The argument for a continuing hot market.
Inflation/price of construction: Replacement cost is one of the methods used by appraisers. The high cost of construction justifies high valuation and there is no end in sights for high cost of both material and labor. Recent data from the U.S. Census Bureau shows construction costs went up by 17.5% year-over-year from 2020 to 2021, the largest spike in this data from year to year since 1970. Building new is also one way to bring more inventory on the market, and at today’s cost it only makes economic sense in the luxury homes market, which is not where the inventory is needed the most.
Low inventory: the inventory is expected to stay low. Most properties in the country are now financed at an interest rate under 3%. With today’s interest rates over 6%, even a lateral move (selling for $700k and buy another property at the same price point) will result in higher mostly payment. Who would want to let go of a 3% debt and take on the same amount of debt at 6%?

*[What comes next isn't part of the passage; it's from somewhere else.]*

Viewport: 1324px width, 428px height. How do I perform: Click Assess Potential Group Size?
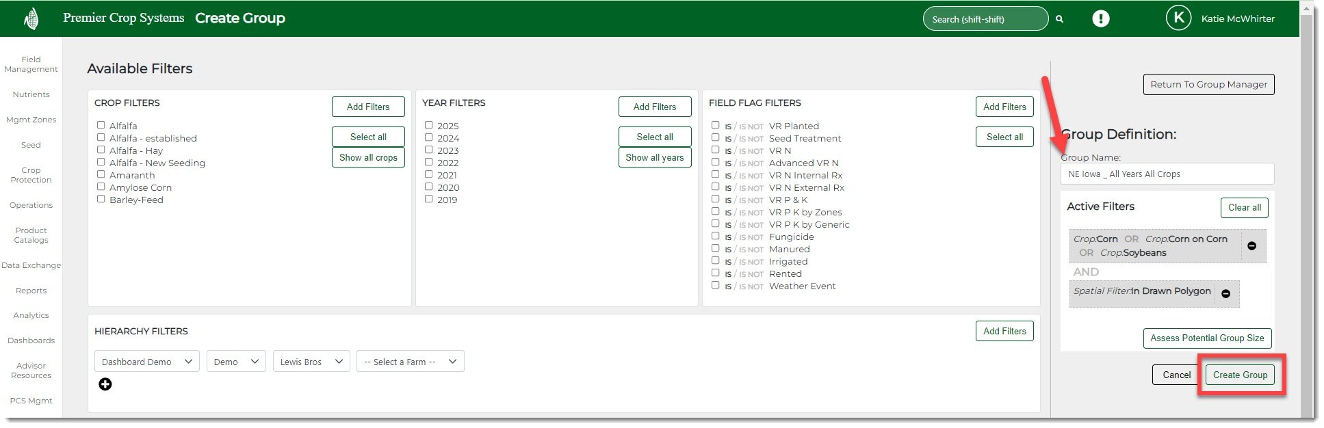coord(1207,338)

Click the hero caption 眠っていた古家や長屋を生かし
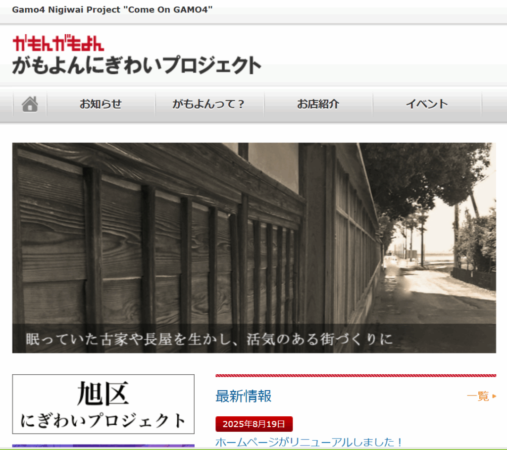pyautogui.click(x=209, y=339)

High rent: if selling a house is hardly an option in this market, renting it out seems to be a more profitable option. Rents have soared recently, average rent nationwide crossed the $2,000 mark this Summer.
Employment: As long as unemployment remains low, employers will compete for workers and housing will benefit for higher wages.
High lending standards over the past two decade: current real estate owners are solid financially, its unlikely that they will sell if prices aren’t sky-high, as opposed to what happened in 2008/2010.
The downward pressure on price
Inflation: yes, inflation is in both categories! Persisting inflation will push the Federal reserve to keep hiking up interest rates aggressively and hurt affordability furthermore.
Sentiment: as the market slows down, some buyers will decide to sit on the sideline (lower demand), the same way that some were motivated by fear of missing out in the recent booming market.
Stock market: the stock market has been loosing ground since the Fed decided to switch their policy to quantitative tightening (QT). Stocks investors won’t liquidate to buy real estate in a low stock market.
Demanding lending standards today: It takes a good income and a perfect financial statement to be able to access financing nowadays, disqualifying a large portion of the population.
Cost of insurance, taxes, variable rate debt, are going higher, which will incentivize currents owners to sell if they can’t afford the cost of owning their real estate. That could push inventory higher with some distressed sellers who will price aggressively to sell quickly, putting downward pressure on price.
As a conclusion
Nobody has a crystal ball, and each local market will react differently to the forces shaping the real estate market. Within each market, different segments will also react differently. Here is how I would break down the Roaring Fork valley market:
the job market is bunker, rents and rentability are very high, pushing people to keep their property rather than selling them and keeping the inventory low. Buying a primary home, under $900.000 will stay very competitive for the foreseeable future. This could change is the job market starts to wobble. Glenwood, New Castle will hold better than Carbondale and Basalt for that reason. Lower end of the price range throughout the valley will hold strong.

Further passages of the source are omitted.